Integrating error-prone datasets and extracting useful information is an enormous challenge. For multiple evidence types with high false-positive and low false-negative rates, an obvious approach is to predict according to the intersection of all datasets. On the other hand, one might want to take the union if the evidence types have low false-positive rates but high false-negative rates. These two simple methods will be most effective if the evidence types are "orthogonal" [37], or more precisely, conditionally independent given the truth. However, these two extremes are not generally applicable in integrating multiple datasets related to protein interactions. Furthermore, most such datasets are not independent. Given the heterogeneous nature of various genomic data, it is desirable to develop more effective rules of data integration that can take into account the different predictive value of every data source and their combinations. One way to combine the different features of the datasets is to model the conditional probability of CCP given all gene- or protein-pair characteristics. A recent study combined evidence from six datasets by dividing protein pairs into 26 subsets according to combinations of evidence types and estimated error rate for each of them as the fraction of false positives in the subset [38]. However, such a method scales poorly as the number of datasets increases because the number of parameters (i.e. error rates) grows exponentially with the number of attributes, and is therefore highly prone to over-fitting. Here we took a probabilistic decision tree approach to tackle the problem. By post-pruning the decision trees, we were able to choose features informative of CCP and avoid over-fitting, and were therefore able to integrate a much larger number of gene- and protein-pair characteristics. Our method substantially outperformed the Jansen et al. 2002 approach. (There are 46 true positives and 37 false positives among the top 83 predictions in [38], evaluated on the training set, while our method, evaluated by cross-validation, predicted 74 true positives among the top 83 predictions.) This improvement demonstrates the benefit of integrating diverse data types to predict CCPs.

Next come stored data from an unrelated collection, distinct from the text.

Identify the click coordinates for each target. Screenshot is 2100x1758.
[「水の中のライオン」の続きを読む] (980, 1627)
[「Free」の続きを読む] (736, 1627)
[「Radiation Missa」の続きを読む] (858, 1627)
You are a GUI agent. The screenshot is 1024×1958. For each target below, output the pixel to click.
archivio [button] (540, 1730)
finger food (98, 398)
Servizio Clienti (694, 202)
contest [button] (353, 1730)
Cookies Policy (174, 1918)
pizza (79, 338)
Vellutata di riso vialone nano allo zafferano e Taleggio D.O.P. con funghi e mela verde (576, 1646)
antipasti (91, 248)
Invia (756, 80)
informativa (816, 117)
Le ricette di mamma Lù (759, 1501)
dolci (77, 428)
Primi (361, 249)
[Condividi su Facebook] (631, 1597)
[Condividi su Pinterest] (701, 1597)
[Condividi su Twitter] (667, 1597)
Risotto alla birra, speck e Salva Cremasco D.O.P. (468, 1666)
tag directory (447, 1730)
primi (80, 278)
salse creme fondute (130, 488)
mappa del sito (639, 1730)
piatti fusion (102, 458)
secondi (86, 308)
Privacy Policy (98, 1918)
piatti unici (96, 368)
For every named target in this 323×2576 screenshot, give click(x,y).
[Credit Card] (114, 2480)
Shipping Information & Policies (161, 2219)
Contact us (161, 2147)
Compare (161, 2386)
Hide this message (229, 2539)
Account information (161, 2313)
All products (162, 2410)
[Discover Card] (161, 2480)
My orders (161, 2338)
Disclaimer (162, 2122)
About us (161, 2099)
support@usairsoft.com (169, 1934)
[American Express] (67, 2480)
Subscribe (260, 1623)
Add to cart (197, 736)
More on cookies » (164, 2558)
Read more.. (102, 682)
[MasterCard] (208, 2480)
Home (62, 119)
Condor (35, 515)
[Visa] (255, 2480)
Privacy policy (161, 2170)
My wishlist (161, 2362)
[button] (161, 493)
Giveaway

During the preparation of this manuscript, Jansen et al. published another related study using naïve Bayes and a fully-connected Bayesian network to combine multiple evidence types [20]. The naïve Bayes approach allows them to incorporate more evidence types than in their previous study [38], but assumes conditional independency between the attributes, which they justify by showing the lack of linear correlation between most of the attributes used. (But note that conditional independency does not follow the absence of linear correlation.) The results, however, are not directly comparable for at least three reasons. First, they use a "gold-standard" in which positives are defined by the MIPS complex catalogue (the same as in our study), but negatives are non-positive protein pairs with different subcellular localizations. This largely recasts the problem of CCP prediction as the problem of predicting protein pairs that either are co-complexed or share the same subcellular localization, which over-simplifies the task. Second, due to their choice of gold-standard negatives, their training set used in cross-validation is enriched with protein pairs for which both members have known subcellular localization and in consequence the result does not represent their performance on the entire yeast proteome. Third, they use functional annotation to make their predictions, which has the potential for circularity (e.g., if the function is actually assigned on the basis of CCP annotation in the "gold standard") and introduces a strong bias towards well-studied proteins, both of which may artificially inflate the performance.

Conclusions

A probabilistic decision tree approach has been previously used to predict some characteristics of genes or proteins (e.g., knockout phenotype and protein function) [22,23,39]. Here we showed that a similar approach can also be used to predict a characteristic of protein pairs (i.e. co-complexed relationship) from other characteristics. CCP predictions provide testable hypotheses for experimental validation. The estimated CCP probabilities provided by integrating heterogeneous data with probabilistic decision trees may lead to improved ab initio complex discovery from interaction data [31] or to more accurate addition of proteins to partially-known protein complexes. Predicted CCP membership may also represent functional links between proteins, and therefore aid the prediction of protein function. This general approach can be readily applied to other characteristics of gene or protein pairs and in other organisms as large-scale genomic and proteomic data becomes available.

Methods

Collecting datasets

We collected 12 major categories of gene- and protein-pair characteristics for all protein pairs in Saccharomyces cerevisiae. A summary with references to the data sources is shown in Table 1 and 2. Each evidence type was mapped to one or more binary variables ("attributes"). For an evidence type with continuous values (e.g., expression correlation coefficient), a series of alternative thresholds were used to convert it into several binary attributes. All attributes were hierarchically organized into a directed acyclic graph (DAG), with an edge from attribute i to attribute j indicating that any protein pair annotated with attribute j is, by logical necessity, also annotated with attribute i.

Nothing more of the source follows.